There are some (very primitive by software standards) "hash functions" implemented in hardware to make that work. IIRC at that time they treat the relevant bits in an address as a vector in GF(2) and multiply by a certain hardcoded invertible matrix. (Of course there are properties for that matrix besides being invertible.) The idea is that if a single bit in the input address changes, all output bits should have equal probability of flipping and not flipping (the avalanche effect).
https://people.freebsd.org/~lstewart/articles/cpumemory.pdf
DRAM is using hardware technology that is hard. Each dram bit can be addressed by ranks, banks, chips rows and columns. Depending on stuff, you typically read/load a whole cache line from DRAM. This is nice and easy. However, AFAIU there is delay needed in the chip after reading bytes. This means a read to subsequent cache line would be slow. Therefore, there is a strong reason to lay out subsequent data far away, ideally on different chips.
So you can read cache line #0 that can be on some physical chip #A and if you read line #1 it should not be on chip #A but ideally on a "random" other physical die.

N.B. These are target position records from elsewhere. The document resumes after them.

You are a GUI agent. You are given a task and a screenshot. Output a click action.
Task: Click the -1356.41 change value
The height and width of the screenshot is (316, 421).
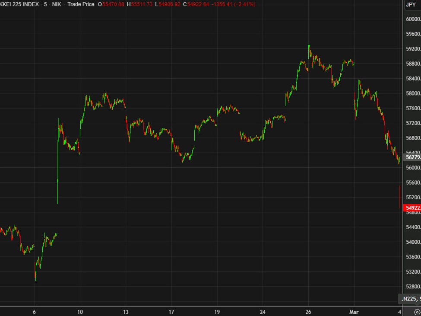223,4
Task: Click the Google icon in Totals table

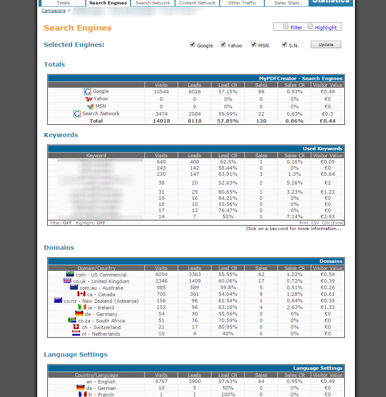Action: coord(88,92)
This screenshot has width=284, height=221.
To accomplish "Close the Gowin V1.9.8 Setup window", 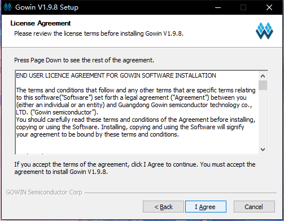I will (269, 7).
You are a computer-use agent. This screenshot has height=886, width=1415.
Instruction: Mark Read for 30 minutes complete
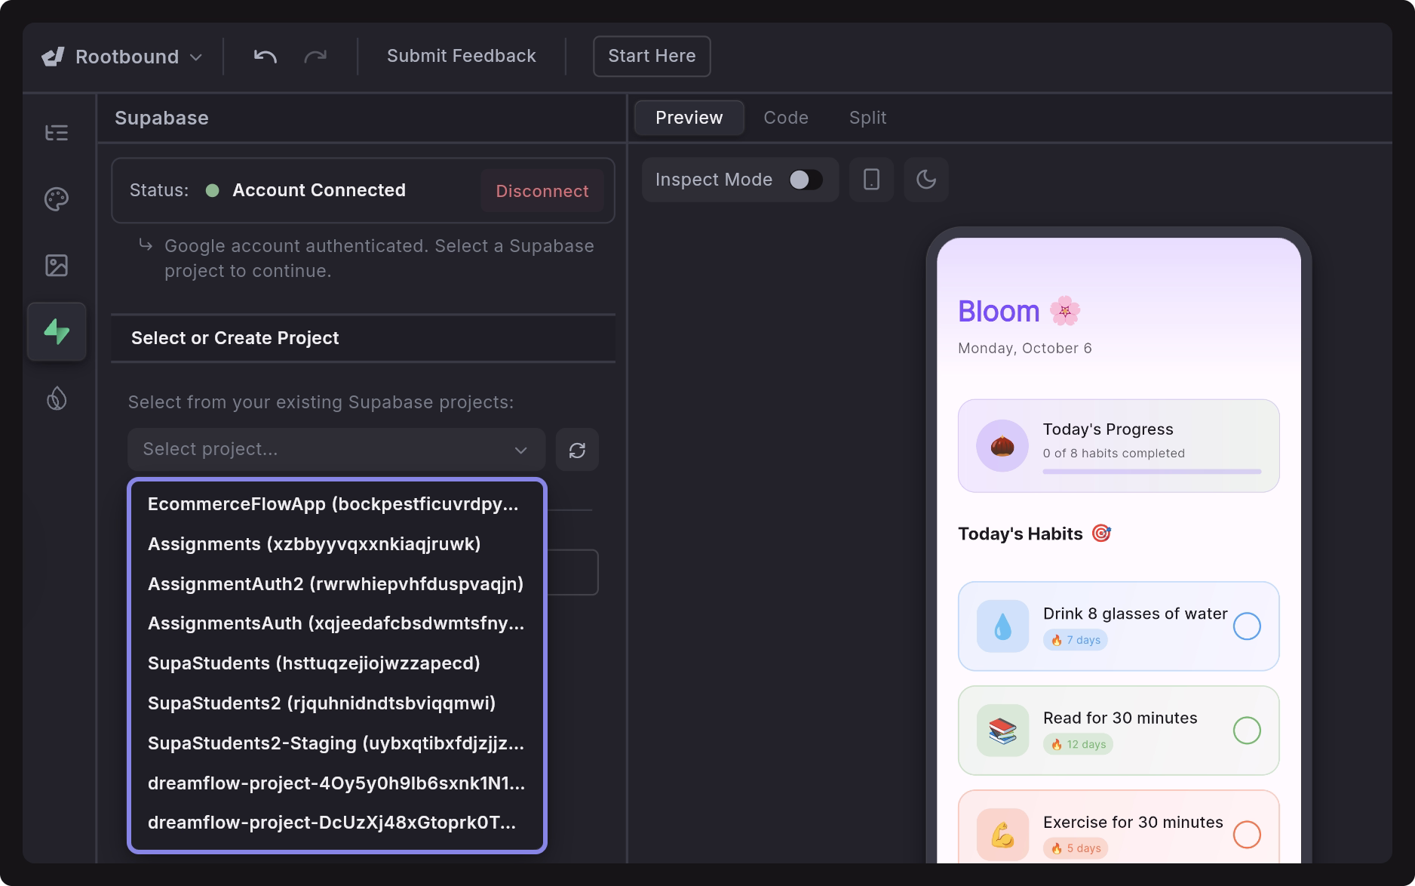1246,731
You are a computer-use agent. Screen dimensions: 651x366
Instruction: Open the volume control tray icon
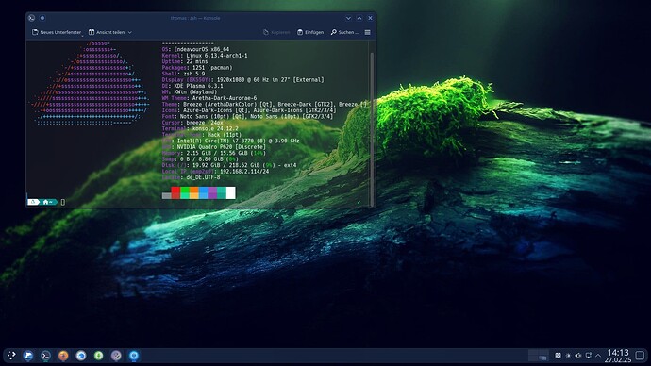tap(578, 356)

This mapping, of "physical memory address" into actually where the data is on the DDRAM, is very much a hash function. This is usually done by the CPU manufacturer I guess. See the reversing of sandy bridge algo:
https://lackingrhoticity.blogspot.com/2015/04/l3-cache-mappi...
Rowhammer is an attack, where the attacker targets a single physical chip of DRAM and cause its misbehaviour due to keeping it active in unusal patterns. RowHammer is basically about reversing that hashing and exploiting the shortcuts dram manufacturers took when producing the chips.
https://blog.cloudflare.com/every-7-8us-your-computers-memor...
But this is about DRAM. I don't know how it works in Cache, but I don't think there is a special hashing algo. It just uses middle bits to address the cache line, as the parent article says.
Just pointing this out (there are several generations of Power's with improved design) as you mentioned memory controllers. The problem in the blog post is different (aliasing) and I guess that all I can say is that unless some randomness is introduced, every design will have a "worst" access pattern.
Also, main memory has a different hash than L3 cache does, and this hash is designed for sequential access.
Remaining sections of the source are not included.